Image of Parson Bayes

For my grandkids:

In his book Thinking Fast and Slow, Daniel Kahneman gives an example of elementary Bayesian inference, posing this question:
"A cab was involved in a hit-and-run accident at night. Two cab companies, the Green and the Blue, operate in the city. You are given the following data: 85% of the cabs in the city are Green and 15% are Blue. A witness identified the cab as Blue. The court tested the reliability of the witness under the circumstances that existed on the night of the accident and concluded that the witness correctly identified each one of the two colors 80% of the time and failed 20% of the time. What is the probability that the cab involved in the accident was Blue rather than Green?"
Kahneman goes on to observe that "The two sources of information can be combined by Bayes's rule. The correct answer is 41%. However, you can probably guess what people do when faced with this problem: they ignore the base rate and go with the witness. The most common answer is 80%."

So why is the correct answer 41%?

Example of elementary Bayesian inference from Thinking Fast and Slow


Click here to run the calculator for Kahneman's example, or enter the values yourself above. (Calculator accepts arguments by query string, e.g.

Bayes' Theorem is easy to understand when shown graphically, as above. A more usual example, and one more relevant to most people, would be a medical test for differential diagnosis. Take the example above, but read A = patient with twitching nostrils has Wilbur's Nostritis (persistent twitching of the nostrils, I just made that up), and B = patient tests positive for Wilbur's Nostritis. Leave all the numbers the same. Say 15% of patients presenting with twitching nostrils have Wilbur's Nostritis (one of many causes of nostril twitch), and for these, Wilbur's Test will detect it with 80% sensitivity. But 85% of patients with twitching nostrils do not have Wilbur's Nostritis, and of these, 20% will get a positive test result, because the test is only 80% specific. So you would expect that only 41% of patients presenting with twitching nostrils who get a positive test result on Wilbur's Test will actually have Wilbur's Nostritis.

This is not an unusual scenario for medical tests, and explains why tests are often repeated, or additional and different tests done. For example, if the patient has tested positive on Wilbur's Test, and you have another, different test (Orville's Test) that has the same specificity and sensitivity, you can start with .41 as the prior probability P(A), and if the patient tests positive on Orville's test, the probability of his having Wilbur's Nostritis rises to about 74%. (A bunch of assumptions are involved here that we will not tarry over.)

It should be noted that sensitivity and specificity often have different values. If you take the original example and change the specificity to 97%, but leave the sensitivity at 80%, then P(A|B) doubles from about 41% to about 82%. If you increase specificity to 100% (green cab always identified as such), false positives are zero, and P(A|B) = 100%. You still have the false negatives, of course, but you can at least be sure that if the cab was identified as blue, it really was blue.

### Data provided
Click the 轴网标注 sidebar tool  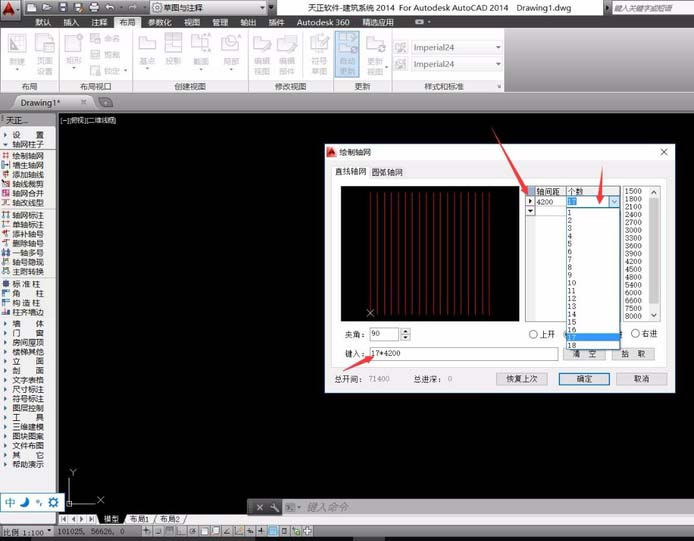(28, 214)
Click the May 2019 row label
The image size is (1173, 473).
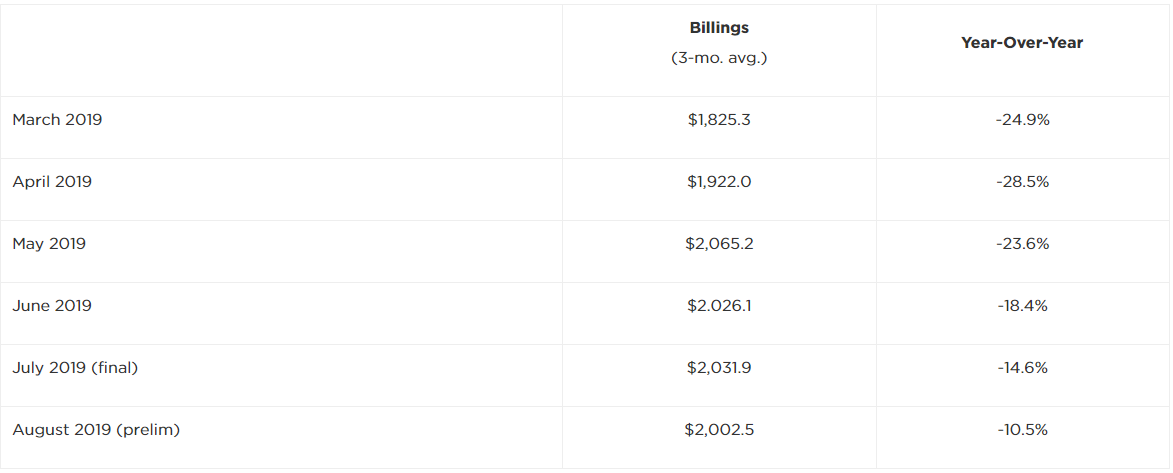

### Required work
A. Please copy the Bayes page again, beginning at the words "Example of elementary Bayesian inference from" and stopping after "query string, e.g.", with "Thinking Fast and Slow" replaced by "Kahneman's book".
B. According to the Bayes page, to what level does the probability of Wilbur's Nostritis rise if the patient who already tested positive on Wilbur's Test also tests positive on Orville's Test?
The listing comes from a separate source and has no connection to the Bayes page.

### Exercise solutions
A.
Example of elementary Bayesian inference from Kahneman's book


Click here to run the calculator for Kahneman's example, or enter the values yourself above. (Calculator accepts arguments by query string, e.g.

B. About 74%.